Instead, the Yankees were relatively staid once again, making a host of less-risky moves and opting not to break the bank for a top-of-the-market stud. They didn't sign Bryce Harper. They didn't sign Manny Machado. And despite the somewhat dubious state of their rotation, they didn't sign Patrick Corbin, who ended up with the Washington Nationals and months later earned a World Series ring.

For their part, the Yankees won 103 regular-season games before being ousted in the American League Championship Series by the Houston Astros. Notably, though, they incurred no luxury-tax penalties in 2019, a quiet goal of general manager Brian Cashman, who said last November that it "would not be the preference" to exceed the league's $206-million threshold.

As such, following yet another season in which the Yankees were good but not quite good enough, it was hardly a fait accompli that they'd go out this winter and sign a big-name starter who could usher them to the promised land, especially with $196 million already committed toward their 2020 payroll. After all, the franchise still made loads of money this past year - with playoff revenues to boot - and in a climate where fielding a competitive team had become optional, it was fair to wonder if the Yankees would ever start acting like the Yankees again.

Well, wonder no more. The Yankees are done messing around.

On Tuesday night, New York flexed its financial might in unprecedented fashion, signing free-agent right-hander Gerrit Cole to a nine-year, $324-million contract, reportedly outbidding the Los Angeles Dodgers, Los Angeles Angeles, and a pair of mystery teams for his services. It's both the largest free-agent contract in franchise history and the largest deal ever given to a pitcher, eclipsing, as expected, the $245-million contract that Stephen Strasburg inked with the Nationals on Monday.

Cole's annual average value of $36 million is also the highest in baseball history, and his new contract includes both a full no-trade clause and an opt-out clause after the 2024 campaign. With this one mammoth move, the Yankees instantly became the best team in the majors.

Even without Cole - and with Giancarlo Stanton, Luis Severino, Miguel Andujar, Aaron Judge, Aaron Hicks, and Didi Gregorius all missing extended periods of time because of injury - the Yankees finished 44 games above .500 in 2019 with a plus-204 run differential.
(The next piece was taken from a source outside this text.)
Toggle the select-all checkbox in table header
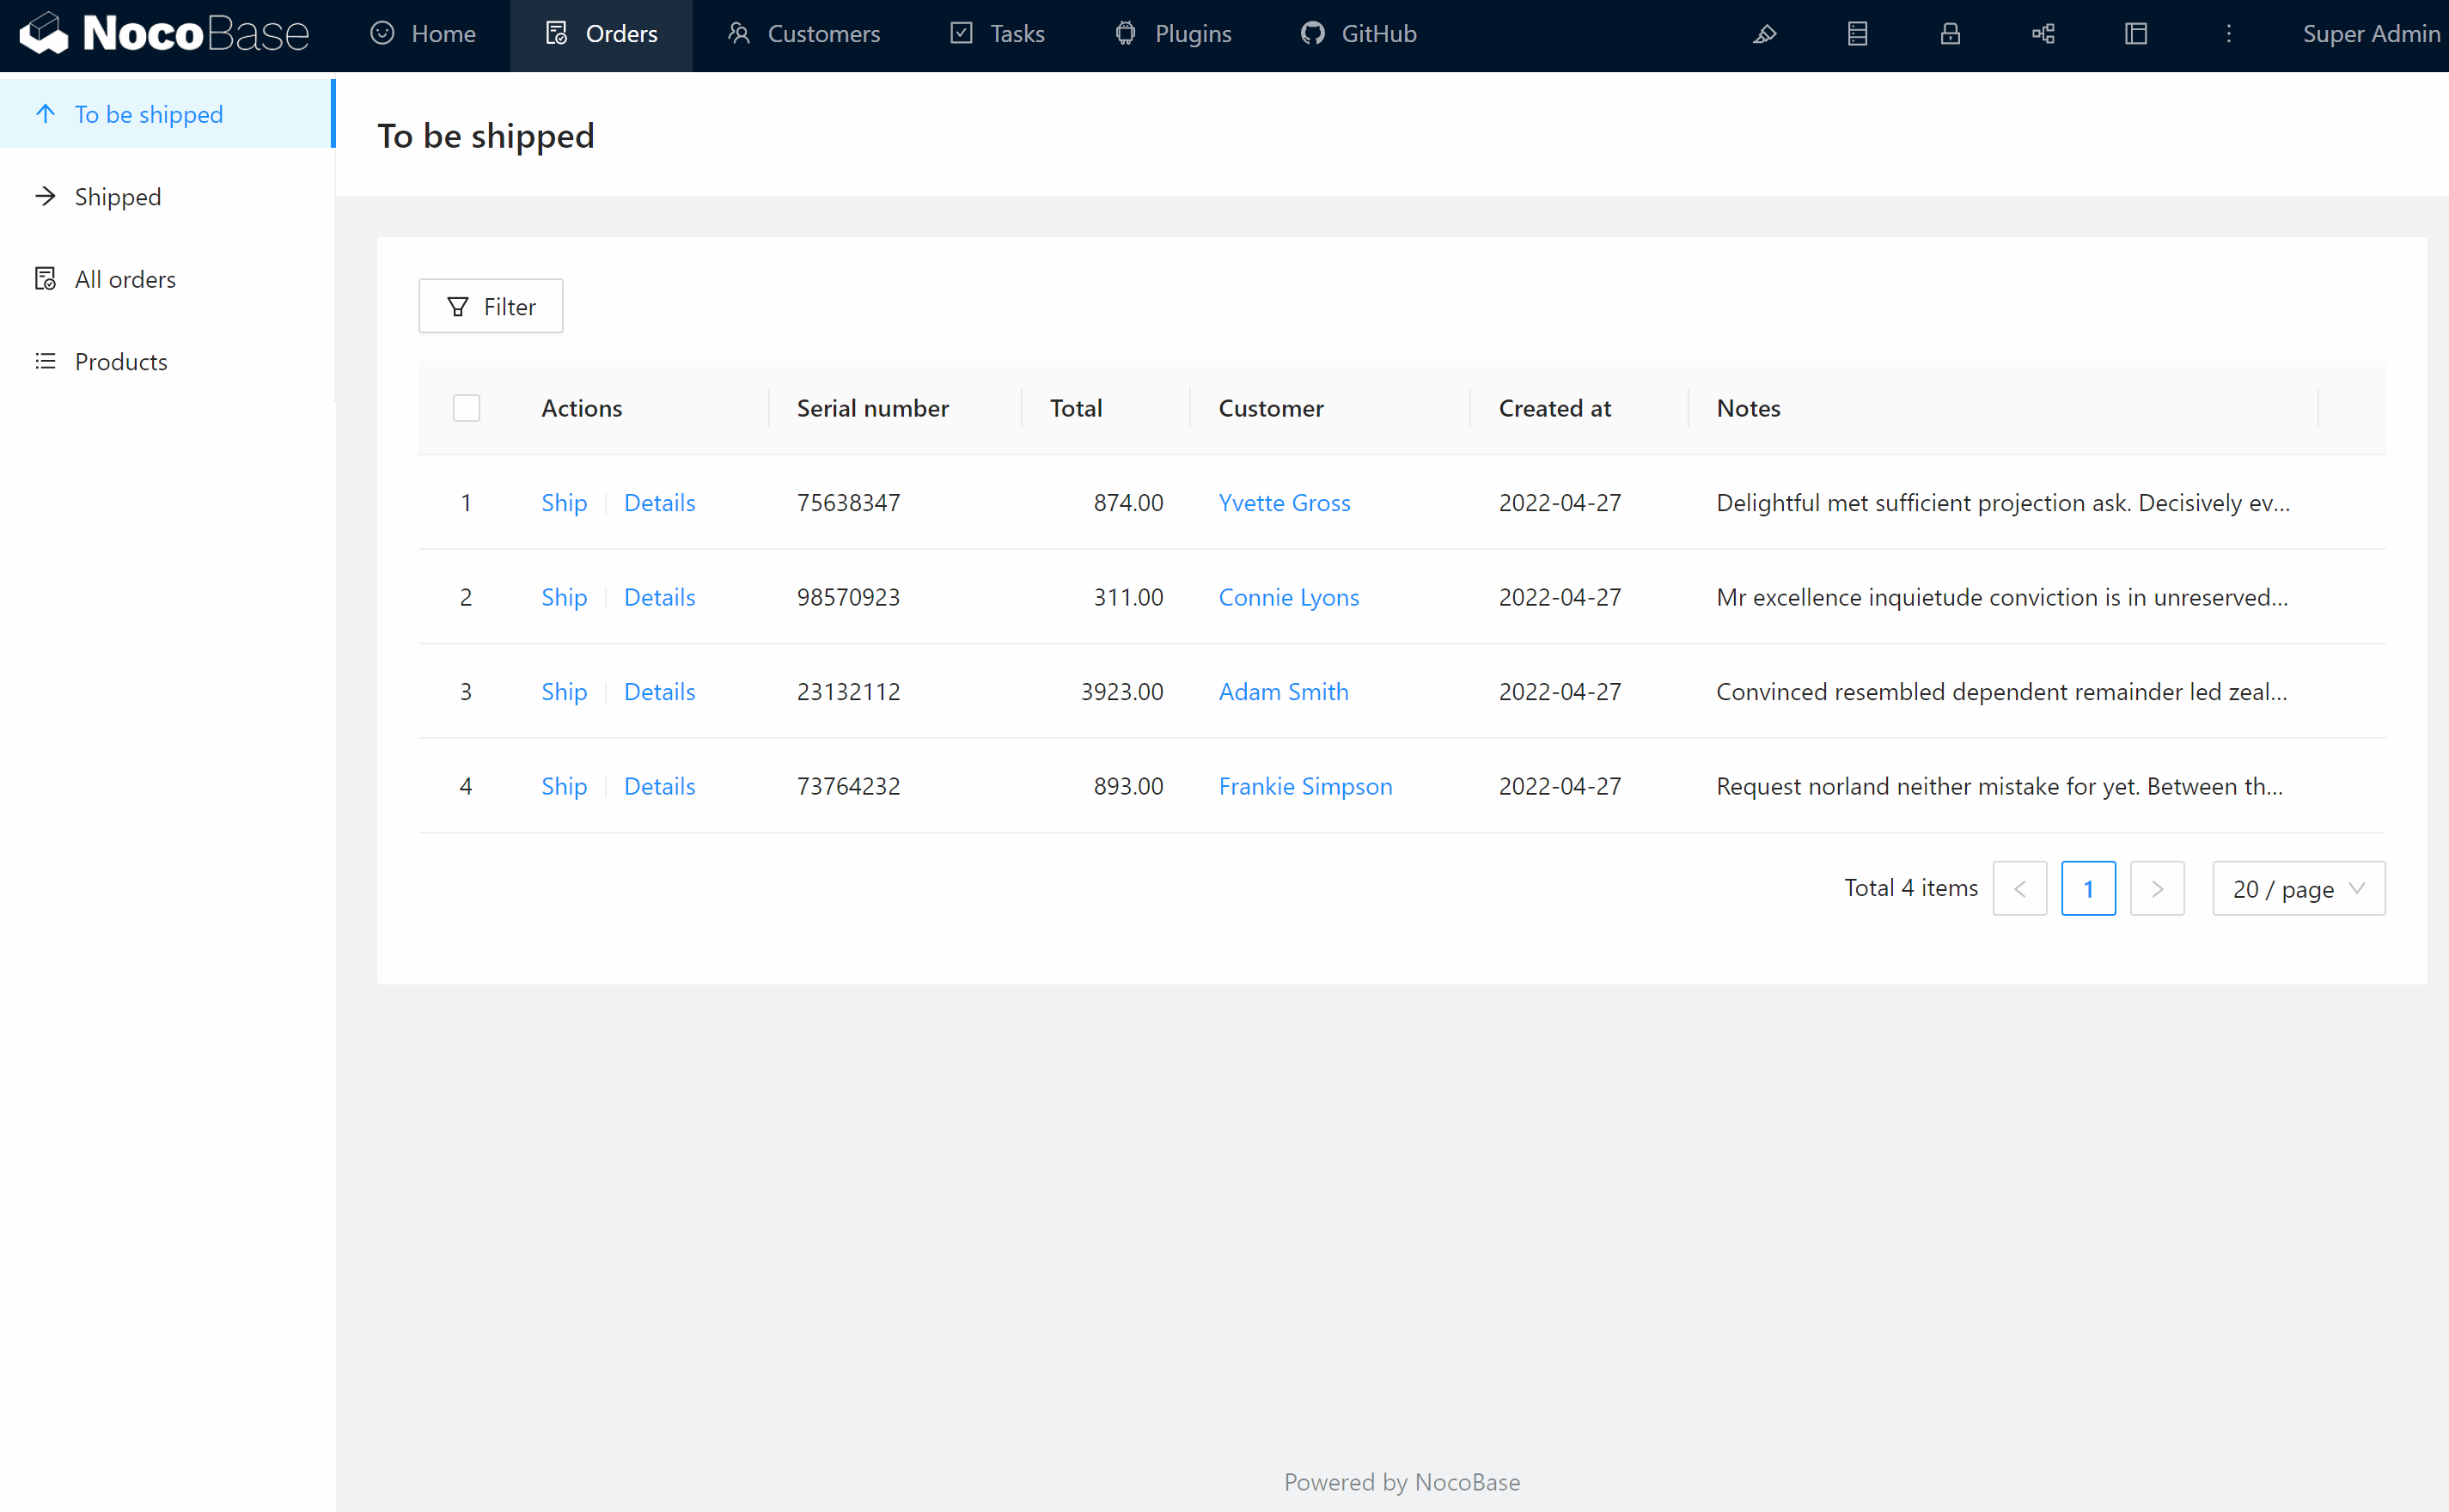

Still, their rotation left much to be desired amid Severino's nearly season-long absence, with Masahiro Tanaka, J.A. Happ, CC Sabathia, Domingo German, and newcomer James Paxton forming a decidedly underwhelming quintet.

Collectively, New York's rotation finished ninth in the American League in WAR (10.6), eighth in fielding independent pitching (4.74), and tied for eighth in quality-start rate (33%). That lack of top-end starting pitching factored heavily into their ALCS defeat, too: Paxton and Tanaka each managed one good start and one shaky outing in the best-of-seven series against Houston, and manager Aaron Boone tellingly opted to use an opener in a must-win Game 6.

Cole, however, changes things dramatically. Over two seasons with the Astros, the former No. 1 overall pick of the Pittsburgh Pirates became arguably the game's most dominant starter. A repertoire tweak and a marked increase in spin rate helped make Cole - already blessed with a triple-digit heater and a nasty curveball - effectively unhittable for much of the last two years, during which he led the AL in WAR (13.4) while fashioning a 2.68 ERA (164 ERA+) and a 0.96 WHIP.

In 2019, Cole put up the finest season of his career, managing a 2.50 ERA (185 ERA+) and a 0.90 WHIP over 212 1/3 regular-season innings while leading the majors in strikeouts (326), strikeout rate (39.9%), and, among pitchers with at least 500 plate appearances, expected weighted on-base average (.238).

In case that doesn't get the point across, consider this: Cole suffered his final regular-season loss on May 22. From July 17 onward, the Astros didn't lose a single contest started by Cole until Oct. 22, when he allowed five runs over seven innings in Game 1 of the World Series.

With Cole atop their rotation, the Yankees - who aren't poised to lose any key players to free agency - should waltz to a third straight 100-win season, and they're better equipped for a deep October run than they've been at any point in the last decade. If Severino bounces back, it's difficult to imagine any other team hoisting the Commissioner's Trophy in 2020.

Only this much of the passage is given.